Pull out from the material below all lines with "will".
※
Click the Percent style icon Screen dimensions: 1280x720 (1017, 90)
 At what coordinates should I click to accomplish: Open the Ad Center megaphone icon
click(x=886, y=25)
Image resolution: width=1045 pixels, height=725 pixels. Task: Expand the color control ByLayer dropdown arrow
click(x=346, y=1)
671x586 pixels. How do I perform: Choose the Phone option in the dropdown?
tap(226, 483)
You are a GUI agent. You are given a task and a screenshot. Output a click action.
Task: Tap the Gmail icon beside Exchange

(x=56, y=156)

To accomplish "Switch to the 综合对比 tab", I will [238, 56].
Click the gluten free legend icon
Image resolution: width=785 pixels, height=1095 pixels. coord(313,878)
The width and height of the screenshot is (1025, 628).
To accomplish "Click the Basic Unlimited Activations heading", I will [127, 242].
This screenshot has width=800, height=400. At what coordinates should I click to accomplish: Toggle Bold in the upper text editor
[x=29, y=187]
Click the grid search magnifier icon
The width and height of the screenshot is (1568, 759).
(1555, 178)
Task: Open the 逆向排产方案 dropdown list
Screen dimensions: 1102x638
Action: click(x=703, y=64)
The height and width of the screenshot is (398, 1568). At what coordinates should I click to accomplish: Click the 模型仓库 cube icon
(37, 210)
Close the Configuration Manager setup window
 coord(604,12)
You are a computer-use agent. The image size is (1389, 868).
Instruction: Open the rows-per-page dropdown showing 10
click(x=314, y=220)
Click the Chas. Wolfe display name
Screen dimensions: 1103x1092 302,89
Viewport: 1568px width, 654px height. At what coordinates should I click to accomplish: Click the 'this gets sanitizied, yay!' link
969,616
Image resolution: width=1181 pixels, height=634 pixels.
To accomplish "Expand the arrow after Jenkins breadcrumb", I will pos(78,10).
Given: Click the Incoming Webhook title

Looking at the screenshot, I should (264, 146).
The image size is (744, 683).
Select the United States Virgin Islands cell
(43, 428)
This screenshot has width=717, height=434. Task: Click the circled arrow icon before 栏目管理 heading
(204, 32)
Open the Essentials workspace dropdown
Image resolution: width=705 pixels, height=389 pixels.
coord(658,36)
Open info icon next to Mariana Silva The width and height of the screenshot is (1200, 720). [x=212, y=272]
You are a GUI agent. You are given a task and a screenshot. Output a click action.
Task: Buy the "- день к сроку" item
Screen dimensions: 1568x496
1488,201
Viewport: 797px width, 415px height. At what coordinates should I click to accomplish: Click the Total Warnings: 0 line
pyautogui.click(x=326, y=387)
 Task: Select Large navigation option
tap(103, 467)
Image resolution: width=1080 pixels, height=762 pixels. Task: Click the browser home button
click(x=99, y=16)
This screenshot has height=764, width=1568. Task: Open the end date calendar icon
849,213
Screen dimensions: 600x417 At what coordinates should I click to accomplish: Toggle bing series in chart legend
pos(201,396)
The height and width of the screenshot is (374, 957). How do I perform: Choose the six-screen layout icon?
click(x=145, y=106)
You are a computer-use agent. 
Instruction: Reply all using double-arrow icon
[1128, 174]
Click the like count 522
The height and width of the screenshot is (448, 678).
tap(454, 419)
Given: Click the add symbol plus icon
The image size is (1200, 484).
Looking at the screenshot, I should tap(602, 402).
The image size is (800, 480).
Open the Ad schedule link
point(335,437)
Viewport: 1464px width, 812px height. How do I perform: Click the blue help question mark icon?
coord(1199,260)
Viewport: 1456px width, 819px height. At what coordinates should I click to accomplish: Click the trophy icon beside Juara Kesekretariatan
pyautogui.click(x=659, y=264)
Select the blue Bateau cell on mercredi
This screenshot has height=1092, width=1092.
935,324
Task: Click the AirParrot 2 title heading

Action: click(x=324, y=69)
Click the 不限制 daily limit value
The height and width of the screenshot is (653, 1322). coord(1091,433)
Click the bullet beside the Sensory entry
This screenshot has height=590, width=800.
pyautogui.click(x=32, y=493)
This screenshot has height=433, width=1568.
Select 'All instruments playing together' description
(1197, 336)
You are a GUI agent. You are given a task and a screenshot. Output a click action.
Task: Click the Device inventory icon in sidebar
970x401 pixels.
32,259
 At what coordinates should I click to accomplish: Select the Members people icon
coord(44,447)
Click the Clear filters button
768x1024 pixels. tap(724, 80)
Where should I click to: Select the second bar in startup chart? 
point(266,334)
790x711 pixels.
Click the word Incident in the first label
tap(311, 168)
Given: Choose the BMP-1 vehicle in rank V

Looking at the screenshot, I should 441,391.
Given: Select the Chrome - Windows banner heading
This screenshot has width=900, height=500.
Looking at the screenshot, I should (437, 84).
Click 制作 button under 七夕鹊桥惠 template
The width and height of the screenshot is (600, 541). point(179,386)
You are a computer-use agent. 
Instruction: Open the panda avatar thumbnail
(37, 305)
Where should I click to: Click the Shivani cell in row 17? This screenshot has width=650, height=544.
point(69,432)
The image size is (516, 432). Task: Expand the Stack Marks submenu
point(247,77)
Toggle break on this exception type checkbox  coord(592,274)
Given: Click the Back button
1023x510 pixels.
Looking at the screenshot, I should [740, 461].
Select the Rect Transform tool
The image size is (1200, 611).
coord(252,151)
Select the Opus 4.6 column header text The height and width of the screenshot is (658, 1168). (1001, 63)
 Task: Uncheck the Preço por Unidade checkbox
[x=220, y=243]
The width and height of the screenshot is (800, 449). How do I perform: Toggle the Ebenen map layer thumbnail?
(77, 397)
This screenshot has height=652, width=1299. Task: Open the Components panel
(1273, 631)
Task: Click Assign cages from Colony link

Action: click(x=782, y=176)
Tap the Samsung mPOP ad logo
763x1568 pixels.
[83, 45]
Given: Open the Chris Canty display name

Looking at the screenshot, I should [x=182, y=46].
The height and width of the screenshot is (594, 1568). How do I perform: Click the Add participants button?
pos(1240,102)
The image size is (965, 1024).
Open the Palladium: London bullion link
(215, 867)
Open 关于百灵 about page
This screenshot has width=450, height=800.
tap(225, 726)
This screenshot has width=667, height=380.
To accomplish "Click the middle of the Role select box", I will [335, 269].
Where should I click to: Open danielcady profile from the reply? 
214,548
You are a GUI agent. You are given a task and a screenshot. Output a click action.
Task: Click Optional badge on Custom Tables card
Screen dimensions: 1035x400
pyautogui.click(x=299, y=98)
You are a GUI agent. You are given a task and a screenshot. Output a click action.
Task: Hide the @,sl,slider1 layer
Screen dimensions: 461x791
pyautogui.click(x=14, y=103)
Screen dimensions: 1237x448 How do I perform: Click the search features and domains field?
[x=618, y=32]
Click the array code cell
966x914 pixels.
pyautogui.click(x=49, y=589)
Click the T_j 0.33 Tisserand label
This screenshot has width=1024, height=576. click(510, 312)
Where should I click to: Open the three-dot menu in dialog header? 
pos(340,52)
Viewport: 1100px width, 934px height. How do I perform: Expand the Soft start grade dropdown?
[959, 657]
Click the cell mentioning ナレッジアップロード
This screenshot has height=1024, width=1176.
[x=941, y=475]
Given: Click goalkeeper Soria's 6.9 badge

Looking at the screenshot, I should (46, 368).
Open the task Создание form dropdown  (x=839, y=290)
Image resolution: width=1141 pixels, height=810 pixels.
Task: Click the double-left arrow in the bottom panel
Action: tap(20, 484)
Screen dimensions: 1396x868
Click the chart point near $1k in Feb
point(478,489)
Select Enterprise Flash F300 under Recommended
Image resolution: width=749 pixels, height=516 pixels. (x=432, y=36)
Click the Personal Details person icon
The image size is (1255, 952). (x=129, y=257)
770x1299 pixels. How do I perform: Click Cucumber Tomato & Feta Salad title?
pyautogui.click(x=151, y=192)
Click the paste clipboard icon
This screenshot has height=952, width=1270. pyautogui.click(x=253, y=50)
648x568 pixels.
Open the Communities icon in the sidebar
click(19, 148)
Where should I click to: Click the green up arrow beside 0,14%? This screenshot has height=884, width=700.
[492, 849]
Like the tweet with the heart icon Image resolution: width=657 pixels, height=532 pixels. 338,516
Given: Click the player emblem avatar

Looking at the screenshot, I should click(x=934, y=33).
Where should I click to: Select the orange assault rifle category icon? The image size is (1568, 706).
※
### [SOLUTION TO THIS PROBLEM]
To accomplish "Switch to the 综合对比 tab", I will [238, 56].
To accomplish "Click the Basic Unlimited Activations heading", I will [127, 242].
To accomplish "Expand the arrow after Jenkins breadcrumb", I will pos(78,10).
To accomplish "Click the middle of the Role select box", I will [335, 269].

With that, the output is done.